### Given information
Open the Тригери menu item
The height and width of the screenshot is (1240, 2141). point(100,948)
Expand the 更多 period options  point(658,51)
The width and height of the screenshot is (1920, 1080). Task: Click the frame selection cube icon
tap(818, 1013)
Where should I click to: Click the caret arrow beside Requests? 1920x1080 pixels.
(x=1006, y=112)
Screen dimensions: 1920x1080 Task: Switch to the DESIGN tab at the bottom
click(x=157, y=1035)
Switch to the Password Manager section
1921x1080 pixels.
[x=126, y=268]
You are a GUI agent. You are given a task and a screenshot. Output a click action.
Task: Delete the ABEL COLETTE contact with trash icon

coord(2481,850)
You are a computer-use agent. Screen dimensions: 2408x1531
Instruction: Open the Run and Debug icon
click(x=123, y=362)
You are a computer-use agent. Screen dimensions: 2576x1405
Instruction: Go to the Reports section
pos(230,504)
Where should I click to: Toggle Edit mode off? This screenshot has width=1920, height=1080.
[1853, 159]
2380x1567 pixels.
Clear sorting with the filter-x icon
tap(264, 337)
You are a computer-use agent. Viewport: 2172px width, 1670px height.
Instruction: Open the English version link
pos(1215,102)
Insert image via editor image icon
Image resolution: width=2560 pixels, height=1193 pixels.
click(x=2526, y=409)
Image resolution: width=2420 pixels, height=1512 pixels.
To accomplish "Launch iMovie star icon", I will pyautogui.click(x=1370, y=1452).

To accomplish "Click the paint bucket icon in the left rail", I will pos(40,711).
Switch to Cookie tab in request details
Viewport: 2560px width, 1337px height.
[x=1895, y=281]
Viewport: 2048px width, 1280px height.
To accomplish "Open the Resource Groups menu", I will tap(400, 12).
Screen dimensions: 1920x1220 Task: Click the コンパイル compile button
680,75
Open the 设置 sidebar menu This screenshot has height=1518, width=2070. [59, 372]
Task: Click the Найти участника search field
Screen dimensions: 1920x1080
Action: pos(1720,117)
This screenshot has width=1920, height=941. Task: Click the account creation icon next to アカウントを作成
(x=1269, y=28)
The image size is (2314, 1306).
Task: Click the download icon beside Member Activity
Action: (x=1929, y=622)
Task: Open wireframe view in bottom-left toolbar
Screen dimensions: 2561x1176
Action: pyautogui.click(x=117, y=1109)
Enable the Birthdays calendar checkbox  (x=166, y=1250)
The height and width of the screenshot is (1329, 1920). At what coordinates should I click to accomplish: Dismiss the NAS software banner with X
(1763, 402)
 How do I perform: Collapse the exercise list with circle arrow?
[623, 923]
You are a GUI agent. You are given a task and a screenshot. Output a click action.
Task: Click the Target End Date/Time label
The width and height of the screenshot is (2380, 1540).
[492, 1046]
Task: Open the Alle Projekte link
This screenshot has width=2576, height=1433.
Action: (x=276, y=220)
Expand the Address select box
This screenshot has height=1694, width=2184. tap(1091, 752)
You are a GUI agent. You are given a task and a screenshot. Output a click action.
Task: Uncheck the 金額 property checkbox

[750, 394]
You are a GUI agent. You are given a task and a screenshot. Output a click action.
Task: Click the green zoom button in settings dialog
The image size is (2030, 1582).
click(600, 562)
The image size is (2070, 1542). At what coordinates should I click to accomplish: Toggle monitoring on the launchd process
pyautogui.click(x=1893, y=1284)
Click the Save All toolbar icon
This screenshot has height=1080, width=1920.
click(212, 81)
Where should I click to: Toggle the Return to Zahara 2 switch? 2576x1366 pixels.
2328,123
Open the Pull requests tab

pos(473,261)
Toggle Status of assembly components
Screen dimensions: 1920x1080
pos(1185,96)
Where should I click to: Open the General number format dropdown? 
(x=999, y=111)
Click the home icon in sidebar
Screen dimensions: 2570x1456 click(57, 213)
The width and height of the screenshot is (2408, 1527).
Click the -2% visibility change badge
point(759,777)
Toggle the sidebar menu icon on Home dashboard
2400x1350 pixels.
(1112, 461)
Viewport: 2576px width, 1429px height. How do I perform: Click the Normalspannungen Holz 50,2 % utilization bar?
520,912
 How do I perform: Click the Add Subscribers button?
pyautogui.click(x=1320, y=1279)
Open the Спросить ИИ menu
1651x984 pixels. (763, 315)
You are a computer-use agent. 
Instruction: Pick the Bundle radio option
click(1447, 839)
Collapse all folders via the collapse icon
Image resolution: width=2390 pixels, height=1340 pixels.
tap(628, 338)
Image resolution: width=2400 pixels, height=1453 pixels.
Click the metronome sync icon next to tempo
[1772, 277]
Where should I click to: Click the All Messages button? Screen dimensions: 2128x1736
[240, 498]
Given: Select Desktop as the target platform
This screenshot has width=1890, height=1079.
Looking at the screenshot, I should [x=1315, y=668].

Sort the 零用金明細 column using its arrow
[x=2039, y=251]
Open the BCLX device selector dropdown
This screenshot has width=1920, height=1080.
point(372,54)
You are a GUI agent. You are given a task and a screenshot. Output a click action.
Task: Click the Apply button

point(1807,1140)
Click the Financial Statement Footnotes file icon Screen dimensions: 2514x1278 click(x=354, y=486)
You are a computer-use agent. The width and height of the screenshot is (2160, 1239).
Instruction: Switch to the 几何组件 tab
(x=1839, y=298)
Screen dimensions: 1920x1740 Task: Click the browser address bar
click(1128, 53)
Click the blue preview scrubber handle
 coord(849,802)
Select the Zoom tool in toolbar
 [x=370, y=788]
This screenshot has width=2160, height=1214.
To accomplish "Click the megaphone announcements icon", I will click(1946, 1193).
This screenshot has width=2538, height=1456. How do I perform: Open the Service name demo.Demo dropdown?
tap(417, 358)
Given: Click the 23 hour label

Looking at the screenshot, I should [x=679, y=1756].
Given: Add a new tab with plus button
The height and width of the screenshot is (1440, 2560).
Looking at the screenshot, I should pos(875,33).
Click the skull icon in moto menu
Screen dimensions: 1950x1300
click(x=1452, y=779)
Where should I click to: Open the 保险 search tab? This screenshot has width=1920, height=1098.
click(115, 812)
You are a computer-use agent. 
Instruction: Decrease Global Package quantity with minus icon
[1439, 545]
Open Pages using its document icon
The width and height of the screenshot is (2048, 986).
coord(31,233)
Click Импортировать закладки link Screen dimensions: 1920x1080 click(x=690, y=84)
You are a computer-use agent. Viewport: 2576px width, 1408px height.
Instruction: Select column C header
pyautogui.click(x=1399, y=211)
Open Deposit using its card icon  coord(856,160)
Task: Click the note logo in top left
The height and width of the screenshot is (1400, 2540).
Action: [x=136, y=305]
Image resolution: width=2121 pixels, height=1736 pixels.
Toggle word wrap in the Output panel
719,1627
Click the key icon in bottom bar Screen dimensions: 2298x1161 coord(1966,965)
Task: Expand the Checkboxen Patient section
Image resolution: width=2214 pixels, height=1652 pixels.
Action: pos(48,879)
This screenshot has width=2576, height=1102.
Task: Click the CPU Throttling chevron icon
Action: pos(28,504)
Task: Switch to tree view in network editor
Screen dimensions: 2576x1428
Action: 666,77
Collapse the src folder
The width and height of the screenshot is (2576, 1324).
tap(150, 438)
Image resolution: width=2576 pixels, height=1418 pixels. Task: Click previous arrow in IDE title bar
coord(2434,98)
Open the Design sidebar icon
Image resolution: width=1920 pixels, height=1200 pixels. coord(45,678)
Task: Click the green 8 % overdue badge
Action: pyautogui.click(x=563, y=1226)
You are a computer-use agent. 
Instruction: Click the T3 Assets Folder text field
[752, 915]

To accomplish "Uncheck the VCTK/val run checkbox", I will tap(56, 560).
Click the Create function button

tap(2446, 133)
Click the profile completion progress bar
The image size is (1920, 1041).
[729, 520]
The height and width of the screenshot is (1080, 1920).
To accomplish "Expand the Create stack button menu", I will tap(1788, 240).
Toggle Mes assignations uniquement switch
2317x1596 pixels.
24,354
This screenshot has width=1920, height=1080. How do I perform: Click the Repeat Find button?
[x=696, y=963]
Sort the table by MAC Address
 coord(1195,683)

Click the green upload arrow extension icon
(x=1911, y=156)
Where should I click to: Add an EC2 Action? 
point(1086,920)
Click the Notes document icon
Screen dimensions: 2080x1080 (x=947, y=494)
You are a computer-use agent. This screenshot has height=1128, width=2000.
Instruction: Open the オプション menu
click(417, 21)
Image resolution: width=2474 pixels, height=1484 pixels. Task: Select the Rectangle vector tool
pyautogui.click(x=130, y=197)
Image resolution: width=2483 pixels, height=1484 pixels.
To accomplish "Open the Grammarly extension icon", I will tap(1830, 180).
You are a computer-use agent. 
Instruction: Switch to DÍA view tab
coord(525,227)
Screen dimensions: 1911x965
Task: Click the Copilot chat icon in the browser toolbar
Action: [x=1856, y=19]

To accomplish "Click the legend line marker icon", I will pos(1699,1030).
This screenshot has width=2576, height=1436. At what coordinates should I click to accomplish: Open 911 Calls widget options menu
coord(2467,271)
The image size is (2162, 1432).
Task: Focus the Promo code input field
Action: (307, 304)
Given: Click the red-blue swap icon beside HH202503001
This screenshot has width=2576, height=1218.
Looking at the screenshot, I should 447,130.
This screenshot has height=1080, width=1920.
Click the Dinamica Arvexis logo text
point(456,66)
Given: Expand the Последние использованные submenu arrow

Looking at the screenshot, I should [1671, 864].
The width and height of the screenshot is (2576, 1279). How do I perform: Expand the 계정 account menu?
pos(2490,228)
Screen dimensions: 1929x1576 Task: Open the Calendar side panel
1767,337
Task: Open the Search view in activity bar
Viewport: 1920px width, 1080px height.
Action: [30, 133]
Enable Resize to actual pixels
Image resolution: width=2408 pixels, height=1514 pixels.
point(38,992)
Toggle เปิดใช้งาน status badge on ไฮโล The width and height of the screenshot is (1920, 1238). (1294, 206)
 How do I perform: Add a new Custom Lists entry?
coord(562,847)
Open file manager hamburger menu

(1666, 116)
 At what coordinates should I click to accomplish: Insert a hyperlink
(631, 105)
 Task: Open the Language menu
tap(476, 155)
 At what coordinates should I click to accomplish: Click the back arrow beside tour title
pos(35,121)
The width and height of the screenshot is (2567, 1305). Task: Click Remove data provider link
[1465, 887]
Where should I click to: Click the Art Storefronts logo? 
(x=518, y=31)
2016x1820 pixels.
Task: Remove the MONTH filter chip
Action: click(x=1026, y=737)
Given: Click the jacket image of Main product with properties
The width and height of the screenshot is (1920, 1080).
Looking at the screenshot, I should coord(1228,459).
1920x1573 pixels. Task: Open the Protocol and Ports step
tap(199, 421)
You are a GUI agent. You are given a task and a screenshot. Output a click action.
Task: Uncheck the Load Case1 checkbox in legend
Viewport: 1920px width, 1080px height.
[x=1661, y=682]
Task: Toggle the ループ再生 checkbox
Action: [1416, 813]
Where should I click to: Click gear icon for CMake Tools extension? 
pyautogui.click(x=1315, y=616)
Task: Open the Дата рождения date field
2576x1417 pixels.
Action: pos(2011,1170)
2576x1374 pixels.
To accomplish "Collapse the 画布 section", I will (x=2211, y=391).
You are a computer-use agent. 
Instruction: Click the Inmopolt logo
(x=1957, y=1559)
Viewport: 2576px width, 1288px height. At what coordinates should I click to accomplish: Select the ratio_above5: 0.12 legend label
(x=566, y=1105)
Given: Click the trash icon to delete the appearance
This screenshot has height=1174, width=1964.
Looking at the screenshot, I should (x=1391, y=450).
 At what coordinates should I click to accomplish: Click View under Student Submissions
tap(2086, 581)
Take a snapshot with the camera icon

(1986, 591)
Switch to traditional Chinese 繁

### Required work
Your response should contain each line of the listing in which the word "editor" occurs.

### Worked solution
Insert image via editor image icon
Task: Switch to tree view in network editor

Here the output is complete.